Total round trip: under 3 seconds. No humans. No redirects. No API keys.

Why x402 Matters for Agents

The key insight: agents don't browse. They transact.

A human landing on a paywalled page might close the tab. An agent that gets a 402 knows exactly what to do — parse the challenge, check its balance, submit the payment, retry the request.

This makes x402 the first machine-native payment protocol at the HTTP layer.

Production Statistics

Our gateway at greensol.me/nullstate has been serving x402 challenges in production:

  • Average challenge-to-settlement: 2.1 seconds
  • Success rate: 94.7% (failures are stale memos or insufficient balance)
  • Average payment: 0.025 USDC (fixed price per task)
  • Protocol overhead: ~80 bytes per challenge

x402 in the Wild

The protocol is already seeing adoption:

  • Coinbase AgentKit ships with x402 support
  • AEON protocol uses x402-compatible challenge/response patterns
  • Cursor IDE agents can pay for compute via x402
  • Claude MCP servers implement x402 for tool licensing

Implementation

NullState's x402 implementation is ~200 lines of Python in src/network/proxy/x402.py:

class X402Challenge:
amount: Decimal
currency: str
receiver: str
memo: str
expires_at: datetime

def to_header(self) -> str:
return f"x402 {b64encode(self.json())}"

The gateway checks:

  1. Is a valid X-KYA-Token present?
  2. Does the agent have sufficient balance?
  3. Has the payment been confirmed on-chain?

The Future

HTTP 402 is finally production-ready.

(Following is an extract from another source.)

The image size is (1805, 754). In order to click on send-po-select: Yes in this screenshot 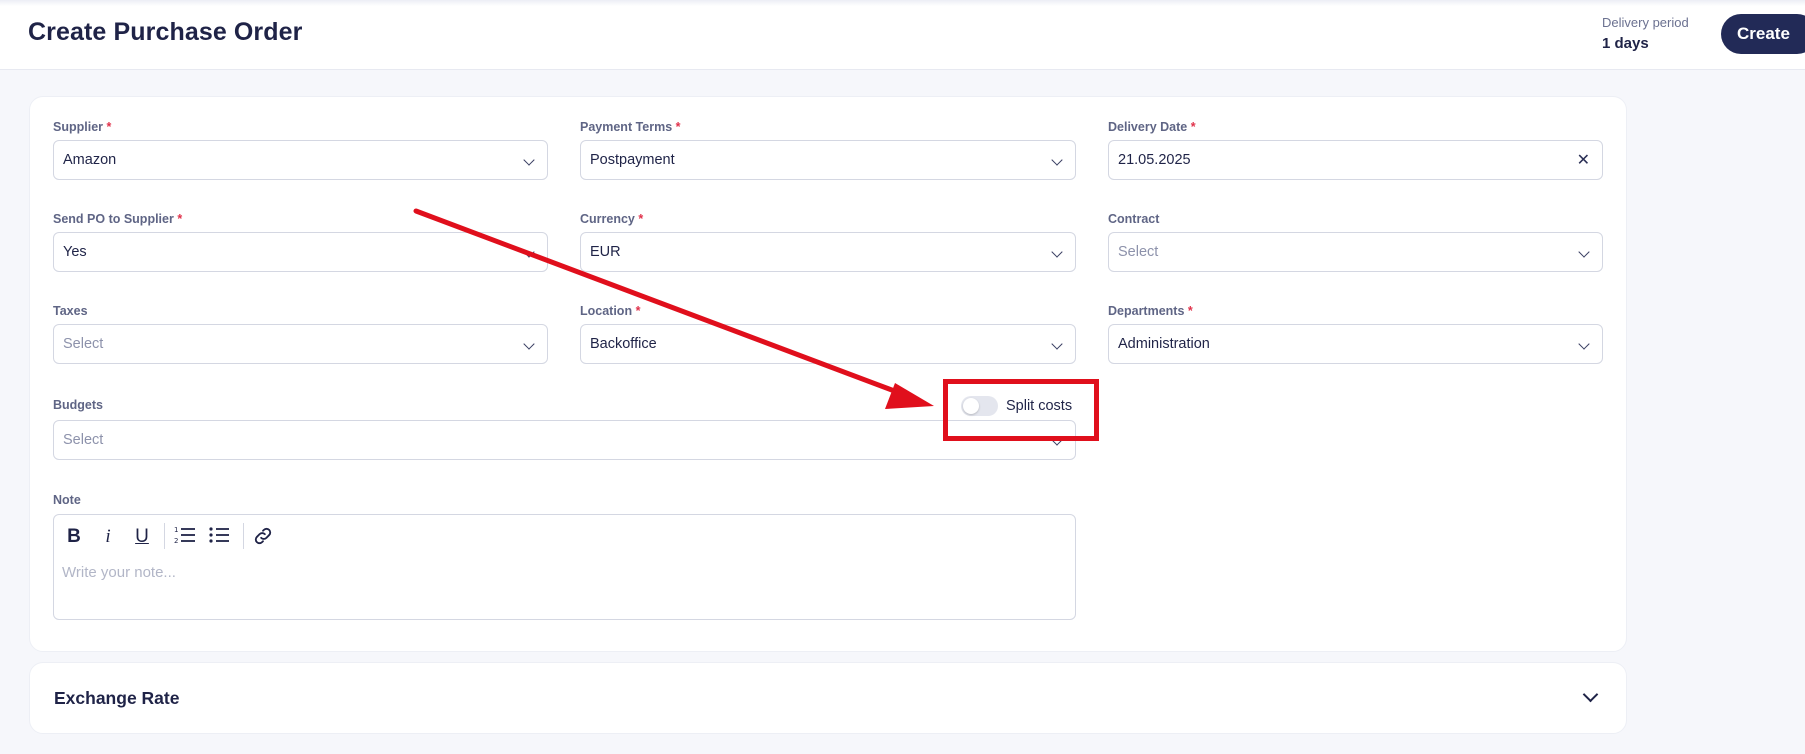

We're working on:

  • x402 Streaming — pay-as-you-go for streaming responses
  • x402 Batches — single payment for multiple requests
  • x402 Proxies — transparent x402 injection for any HTTP API
  • Cross-chain x402 — USDC on Polygon, Base, Arbitrum

The status code that sat dead for 28 years is now the backbone of the agent economy.